Does exposure to medically underserved areas during training influence eventual choice of practice location?
Version of Record online: 21 MAR 2003
Volume 37, Issue 4, pages 299–304, April 2003
How to Cite
Tavernier, L. A., Connor, P. D., Gates, D. and Wan, J. Y. (2003), Does exposure to medically underserved areas during training influence eventual choice of practice location?. Medical Education, 37: 299–304. doi: 10.1046/j.1365-2923.2003.01472.x
- Issue online: 21 MAR 2003
- Version of Record online: 21 MAR 2003
- Received 11 October 2001; editorial comments to authors 21 January 2002; accepted for publication 14 June 2002
- delivery of health care;
- rural health;
- urban health;
- career choice;
- United States
Introduction There are an increasing number of communities within the United States that have limited or no access to primary healthcare. In recognition, many medical schools now provide opportunities and activities that offer exposure to these demographic areas in order to increase the presence of and community access to medical care and to promote these locations as practice site choices for graduating students. Evaluation of these enhancements has led to doubts whether this exposure timing is optimal in promoting practice in these settings. The purpose of this study is to identify whether early exposure(s) to medically underserved settings prior to medical school is associated with eventual choice of practice location.

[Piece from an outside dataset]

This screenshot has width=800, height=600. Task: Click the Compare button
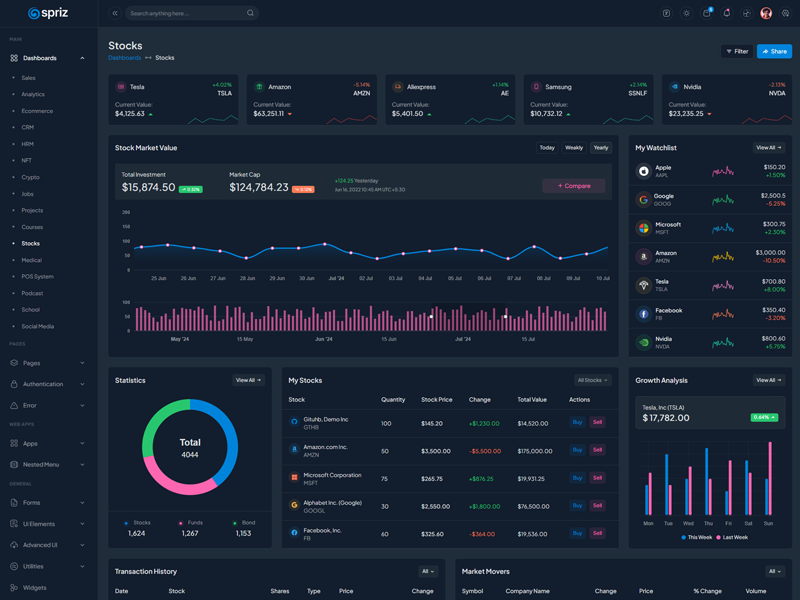(x=574, y=185)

Methods Utilising a cross-sectional design, 450 US Family Medicine residency programmes were surveyed. From these, 775 participants responded to a standardised self-administered questionnaire on indicators associated with medically underserved area (MUA) exposure.
Results Early MUA exposures combined with medical training experiences in underserved settings have a positive effect on later practice site choice. Identification of these attributes may be useful in considering determinants that impact eventual choice of practice location.